Bridgeport’s educational warrior honored
Updated 4:32 pm, Tuesday, November 28, 2017
One speaker called her an educational warrior.
Another said Sauda Baraka was a calming spirit on an often volatile school board.
For nearly an hour during the public speaking portion of Monday’s school board meeting, Baraka was showered with tributes and bouquets on what would be her last as a city school board member. She did not run for re-election.
Fittingly, the meeting took place at the Geraldine Claytor Magnet Academy, a school Baraka helped shape into being.
“She kept the wheels on the bus when it got down to the nitty-gritty,” said Ron Rapice, a teacher and member of the school building committee. The school that opened less than a year ago on the footprint of the former Longfellow School.
Focused on science, technology, engineering, arts and math — or STEAM — the school is named after Geraldine Claytor, a school aide and volunteer who championed the rebuilding effort until her untimely death. Baraka picked up where Claytor, her friend, had left off.
Howard Gardner, a fellow departing board member, called it visionary for Baraka to push to rename the school after Claytor, an ordinary person who performed extraordinary service to the district.
Baraka called working with West End families to open a school that promised academic rigor, one of the highlights of a tenure that began in 2005.
Her service was interrupted for a year when the school board was taken over by the state — a move ultimately ruled illegal by the State Supreme Court.
She created and led a Males of Color Ad Hoc Committee of the board that works to improve educational outcomes for the district’s minority male students.
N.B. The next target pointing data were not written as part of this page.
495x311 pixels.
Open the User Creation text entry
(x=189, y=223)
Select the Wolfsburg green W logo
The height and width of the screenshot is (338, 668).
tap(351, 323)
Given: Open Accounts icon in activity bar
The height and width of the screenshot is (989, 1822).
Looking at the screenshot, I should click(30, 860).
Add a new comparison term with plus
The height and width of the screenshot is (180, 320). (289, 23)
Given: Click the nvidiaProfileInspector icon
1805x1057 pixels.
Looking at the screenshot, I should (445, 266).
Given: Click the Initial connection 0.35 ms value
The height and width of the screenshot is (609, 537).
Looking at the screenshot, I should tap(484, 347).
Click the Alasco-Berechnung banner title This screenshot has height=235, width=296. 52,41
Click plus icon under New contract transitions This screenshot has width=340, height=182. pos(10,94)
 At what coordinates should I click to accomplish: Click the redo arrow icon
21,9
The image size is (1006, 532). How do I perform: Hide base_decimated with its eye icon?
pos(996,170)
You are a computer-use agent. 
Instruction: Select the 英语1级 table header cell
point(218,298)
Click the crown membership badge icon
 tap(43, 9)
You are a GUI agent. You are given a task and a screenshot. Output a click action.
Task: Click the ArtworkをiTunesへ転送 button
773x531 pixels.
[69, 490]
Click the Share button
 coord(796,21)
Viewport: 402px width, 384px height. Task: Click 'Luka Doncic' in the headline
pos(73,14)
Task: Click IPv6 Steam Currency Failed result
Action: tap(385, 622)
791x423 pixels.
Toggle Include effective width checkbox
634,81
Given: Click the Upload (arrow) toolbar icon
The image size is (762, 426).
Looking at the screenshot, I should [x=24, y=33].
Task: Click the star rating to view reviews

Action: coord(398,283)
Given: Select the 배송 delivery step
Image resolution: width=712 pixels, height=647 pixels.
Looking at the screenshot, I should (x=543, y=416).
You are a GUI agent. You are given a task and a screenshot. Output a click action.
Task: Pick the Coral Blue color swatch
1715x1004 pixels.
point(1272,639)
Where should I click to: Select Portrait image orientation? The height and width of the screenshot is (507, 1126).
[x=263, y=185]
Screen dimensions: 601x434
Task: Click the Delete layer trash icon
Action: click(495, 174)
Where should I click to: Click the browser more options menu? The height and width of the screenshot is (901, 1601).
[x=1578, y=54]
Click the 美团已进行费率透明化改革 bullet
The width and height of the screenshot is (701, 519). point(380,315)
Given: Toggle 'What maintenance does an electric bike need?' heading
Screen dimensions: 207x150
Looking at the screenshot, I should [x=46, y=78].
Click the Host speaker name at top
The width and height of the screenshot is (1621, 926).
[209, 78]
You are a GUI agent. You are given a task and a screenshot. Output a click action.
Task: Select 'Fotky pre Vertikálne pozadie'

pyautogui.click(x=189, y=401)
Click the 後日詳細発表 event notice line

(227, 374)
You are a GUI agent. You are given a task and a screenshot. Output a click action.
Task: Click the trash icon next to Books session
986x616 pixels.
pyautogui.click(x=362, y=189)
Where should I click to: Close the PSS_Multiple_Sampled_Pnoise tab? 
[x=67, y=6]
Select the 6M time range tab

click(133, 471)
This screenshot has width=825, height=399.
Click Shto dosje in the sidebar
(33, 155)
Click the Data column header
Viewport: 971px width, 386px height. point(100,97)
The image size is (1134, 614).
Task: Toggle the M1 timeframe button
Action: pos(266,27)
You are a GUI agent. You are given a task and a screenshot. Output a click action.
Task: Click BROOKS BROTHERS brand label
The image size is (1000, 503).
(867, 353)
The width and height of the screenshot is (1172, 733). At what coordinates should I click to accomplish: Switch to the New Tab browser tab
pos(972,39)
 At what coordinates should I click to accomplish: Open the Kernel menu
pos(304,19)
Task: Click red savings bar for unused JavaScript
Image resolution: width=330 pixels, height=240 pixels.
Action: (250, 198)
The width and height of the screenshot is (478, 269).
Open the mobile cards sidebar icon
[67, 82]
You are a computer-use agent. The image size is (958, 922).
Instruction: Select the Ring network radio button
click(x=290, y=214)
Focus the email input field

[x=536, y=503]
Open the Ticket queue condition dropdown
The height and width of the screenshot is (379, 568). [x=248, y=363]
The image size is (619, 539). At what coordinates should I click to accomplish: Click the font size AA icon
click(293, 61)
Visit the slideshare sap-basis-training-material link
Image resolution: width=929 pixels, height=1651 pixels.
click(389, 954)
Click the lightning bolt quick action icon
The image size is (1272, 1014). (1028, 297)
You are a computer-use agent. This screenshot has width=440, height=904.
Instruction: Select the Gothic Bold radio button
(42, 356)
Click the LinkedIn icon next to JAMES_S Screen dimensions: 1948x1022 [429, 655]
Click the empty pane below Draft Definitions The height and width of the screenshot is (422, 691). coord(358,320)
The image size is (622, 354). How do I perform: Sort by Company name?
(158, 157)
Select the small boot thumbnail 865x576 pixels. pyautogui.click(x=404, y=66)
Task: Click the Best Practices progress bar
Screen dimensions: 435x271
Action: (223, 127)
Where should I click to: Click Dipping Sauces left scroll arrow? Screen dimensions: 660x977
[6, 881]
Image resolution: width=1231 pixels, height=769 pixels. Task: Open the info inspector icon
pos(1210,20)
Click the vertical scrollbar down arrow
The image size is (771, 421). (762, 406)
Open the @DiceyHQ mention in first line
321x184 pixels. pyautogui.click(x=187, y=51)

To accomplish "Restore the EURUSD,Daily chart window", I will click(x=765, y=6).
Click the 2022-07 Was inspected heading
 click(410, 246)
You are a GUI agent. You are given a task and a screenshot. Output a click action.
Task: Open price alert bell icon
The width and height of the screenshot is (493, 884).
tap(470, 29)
She is also credited with pushing to make the school district only the second in the nation to require African American studies as a graduation requirement.
“You taught us politics, integrity and character can reside in the same house,” Melissa Jenkins, director of literacy, told Baraka.
Others thanked Baraka for helping them navigate through the system when they had problems with the district. A mother of five, Baraka once served as board chair and finished up her tenure as vice chair of the board and chair of the facilities meeting.
“We need to continue the fight for new facilities,” Baraka told the board while giving her last facilities committee report Monday. “There are a number of projects we need to get done, including Bassick and the Nutrition Center.”
Baraka later said she was humbled by the many expressions of love shared by individuals she has come to love and respect.
“I am eternally honored that they had faith in me to represent them on behalf of their children,” said Baraka.